Mrs. Dalahan collected her insurance money only a few weeks ago, and a few hours later her engagement to John W. Tourville, a painter, was announced.

They were married Tuesday afternoon by Justice Collins.

The bride's wedding gift to her husband was a check for $2,000.
So that he would not have to break his "nest egg," she also gave him $250 to buy his wedding clothes.  When he appeared before her in his new outfit she was so greatly pleased that she handed him $200 more.
"Go and buy a nice, big diamond for your shirt front," she said.

Fifty guests were invited to the reception at the Lame Goose saloon.

The bride stood in the center of the barroom and pinned a rose on every one who came in.  Nobody was permitted to spend money for drinks.
"It's all on me," said the bride.  "Order what you like."

In the hall above the saloon the wedding supper was served, and besides the invited guests nearly 100 others crowded around the tables.

The merrymaking continued until daylight.

"What's the use of having money if you don't spend it?" said the happy bride.

"That's right," agreed the no less happy groom, feeling to see if his big diamond was still there.
--Spokane Spokeman-Review.

By a year and half, she and her new husband were dead:

Belleville News Democrat
Belleville, Illinois
23 Sep 1910
page 3

Once Rich; Dies in Want
Mrs. Nina Tourville, Who Spent $6,000 at Wedding, Dies in Poverty.

Mrs. Nina Tourville of East St. Louis, better known as the "Lame Goose Bride," or as the woman who spent a small fortune in a single night, was buried Thursday from her home, 818 Bowman avenue.  None of the pomp which distinguished her last wedding was attendant at her burial.  She died in poverty.

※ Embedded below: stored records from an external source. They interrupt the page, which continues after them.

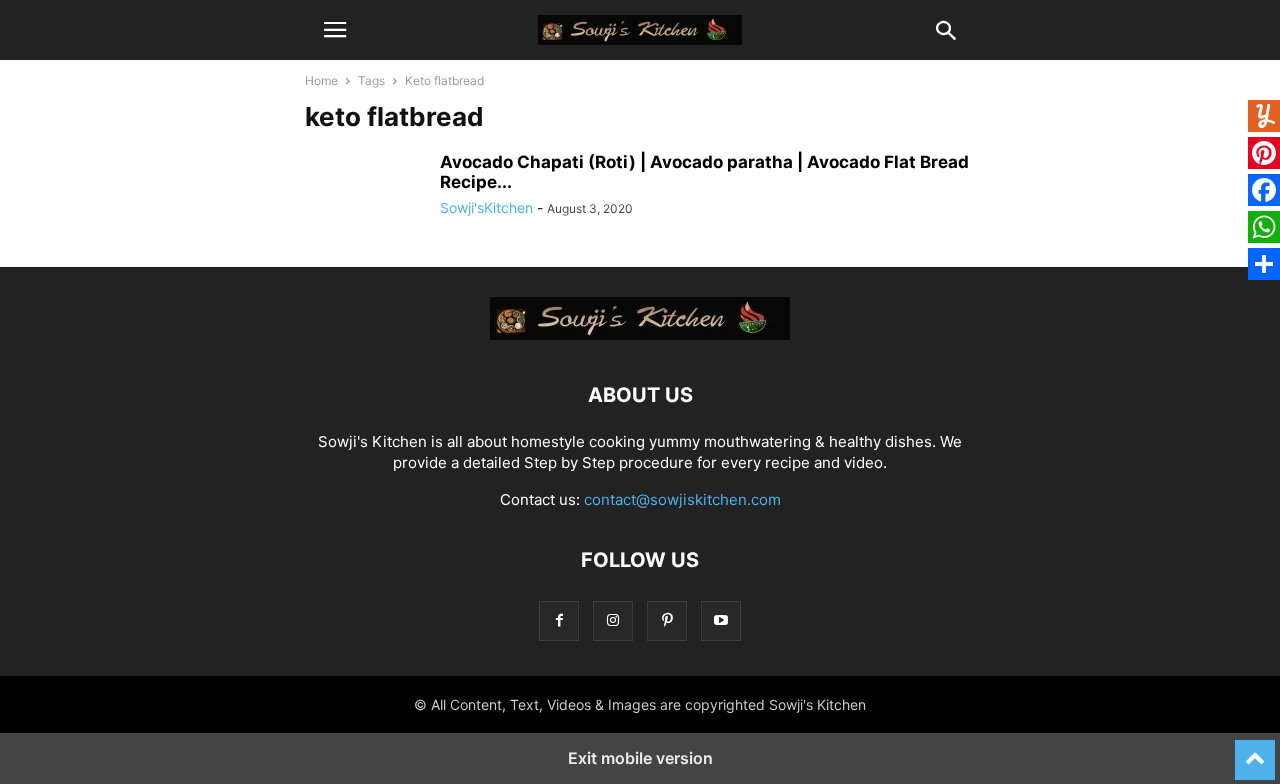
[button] (335, 30)
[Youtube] (721, 620)
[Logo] (640, 334)
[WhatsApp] (1264, 229)
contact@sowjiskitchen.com (682, 499)
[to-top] (1255, 751)
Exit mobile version (640, 758)
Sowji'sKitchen (486, 207)
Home (321, 80)
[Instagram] (613, 620)
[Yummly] (1264, 118)
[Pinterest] (667, 620)
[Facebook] (559, 620)
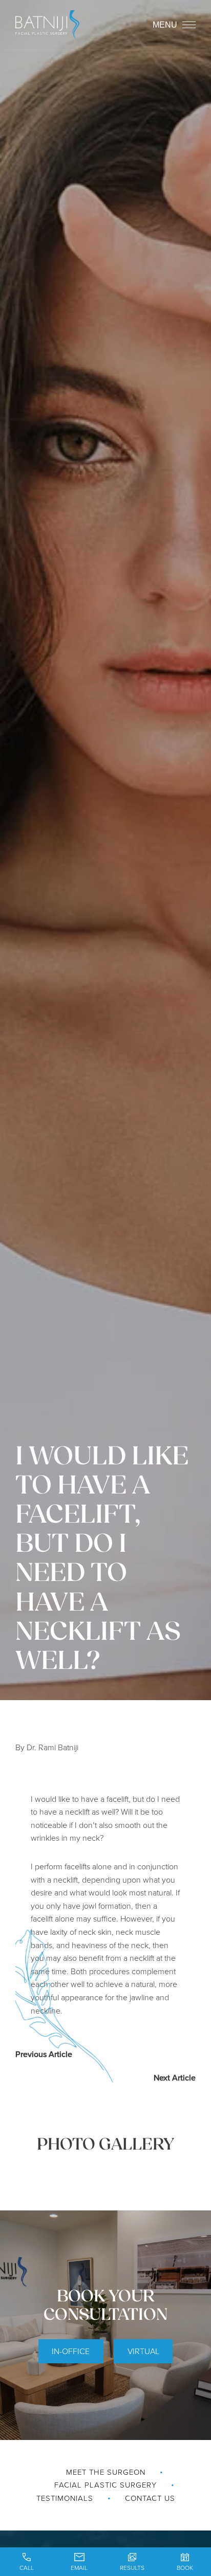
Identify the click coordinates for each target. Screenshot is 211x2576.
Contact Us (150, 2498)
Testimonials (64, 2498)
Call (26, 2567)
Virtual (143, 2351)
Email (79, 2567)
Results (132, 2567)
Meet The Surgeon (105, 2472)
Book (185, 2567)
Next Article (175, 2077)
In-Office (71, 2351)
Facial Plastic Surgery (105, 2484)
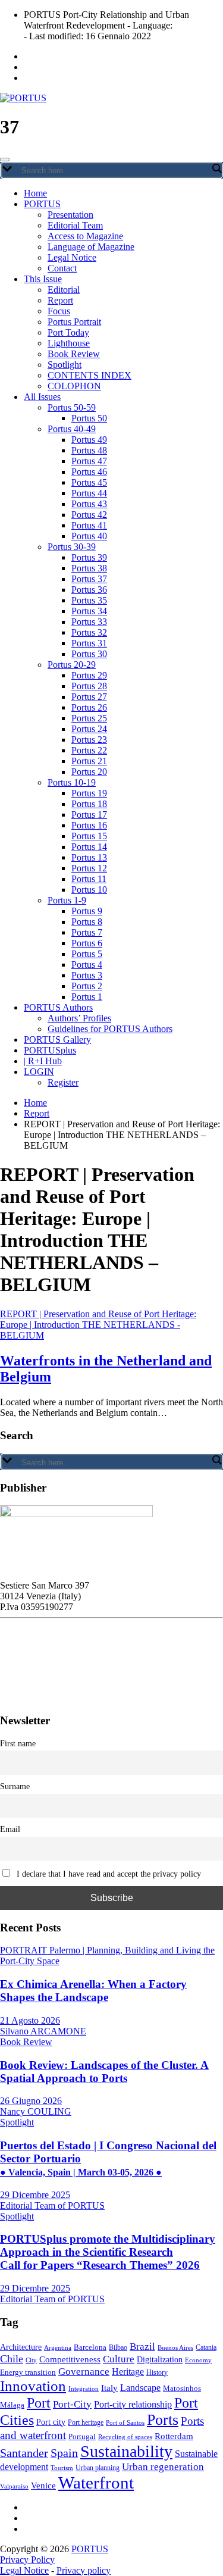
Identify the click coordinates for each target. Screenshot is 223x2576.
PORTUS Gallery (57, 1039)
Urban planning (98, 2468)
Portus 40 (89, 536)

Her first husband, T. J. Delehan, died November 15, 1908, leaving her a $5,000 insurance policy.  The day following the payment of the money she announced that her marriage to J. W. Tourville would be celebrated in the Lame Goose saloon.  All of the city was invited and almost all of her little estate as spent in entertaining her guests.

Tourville died a short time ago, but he only left her $2,000 in insurance, and it was so involved in legal tangles that the widow had secured none of it.

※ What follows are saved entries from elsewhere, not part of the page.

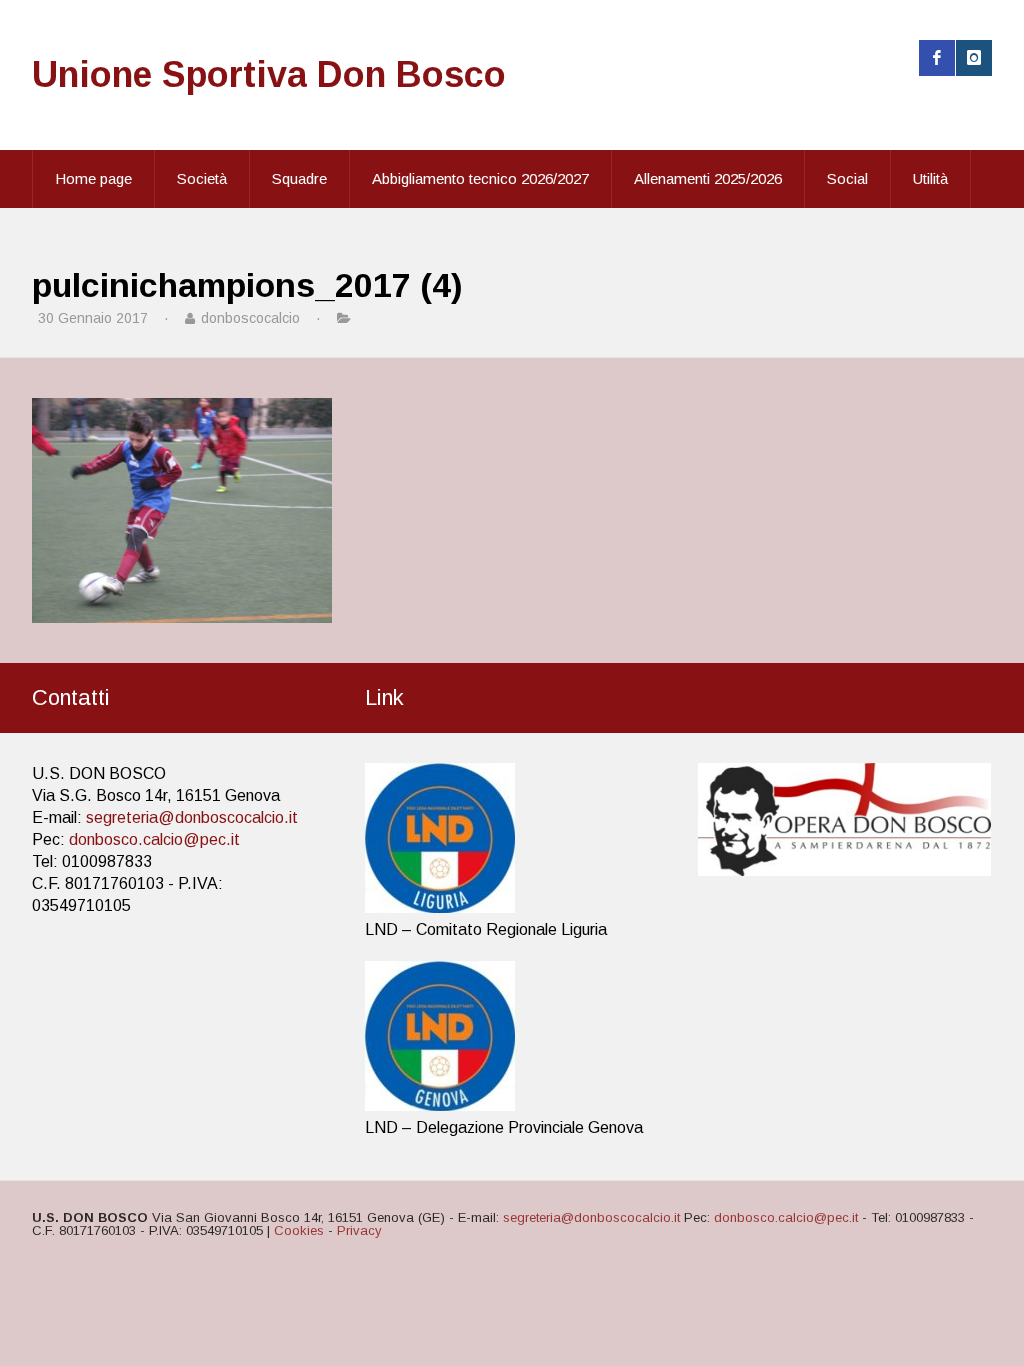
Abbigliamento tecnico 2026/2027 (480, 178)
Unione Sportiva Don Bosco (269, 74)
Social (847, 178)
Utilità (930, 178)
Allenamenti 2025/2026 (708, 178)
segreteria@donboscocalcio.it (192, 817)
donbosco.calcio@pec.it (154, 839)
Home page (93, 178)
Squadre (299, 178)
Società (202, 178)
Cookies (299, 1230)
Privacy (359, 1230)
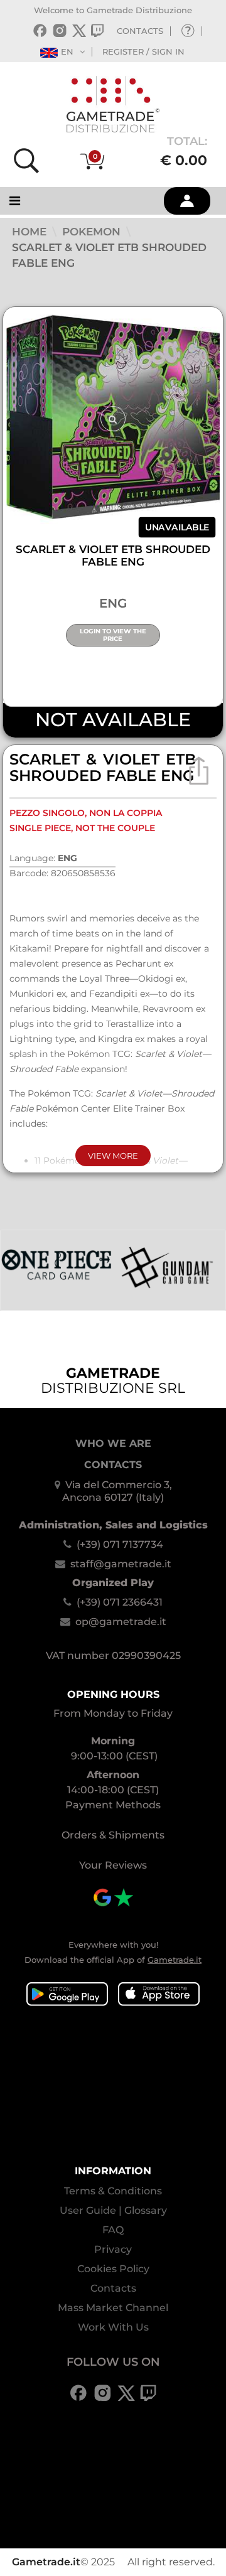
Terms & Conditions (113, 2191)
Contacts (113, 2288)
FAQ (113, 2230)
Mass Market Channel (113, 2308)
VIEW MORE (113, 1156)
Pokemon (93, 231)
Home (31, 231)
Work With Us (113, 2327)
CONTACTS (140, 31)
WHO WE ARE (113, 1443)
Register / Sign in (143, 51)
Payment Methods (113, 1805)
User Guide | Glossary (113, 2210)
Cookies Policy (113, 2269)
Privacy (113, 2249)
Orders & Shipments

 Though she had few mourners to attend her funeral, the newspapers had a field day with the story:

Hartford Herald
Hartford, Kentucky
28 Sep 1910
page 1

Few Mourners Follow the Body of Woman

Who Spent $6,000 for Wedding Feast to Her Last Resting Place.

St. Louis, Mo, Sept. 24.--Only four carriages followed the hearse which took Mrs. Nina Tourville to her grave in East St. Louis to-day, and among the mourners were none of the 2,000 men and women whom only two years ago she entertained at the feast of food and drink which she prepared when she married a second man a month after her first husband's death.

Mrs. Tourville will always be remembered in East St. Louis as the woman who spent $6,000 in one day.

To Tourville as a wedding gift she gave $300 worth of clothing and $6,500 worth of jewelry.  She hired the Lame Goose saloon outright, including a hall on the second floor, and issued a general invitation to "everybody in East St. Louis" to help her celebrate the marriage.  The bill for the celebration was $6,000.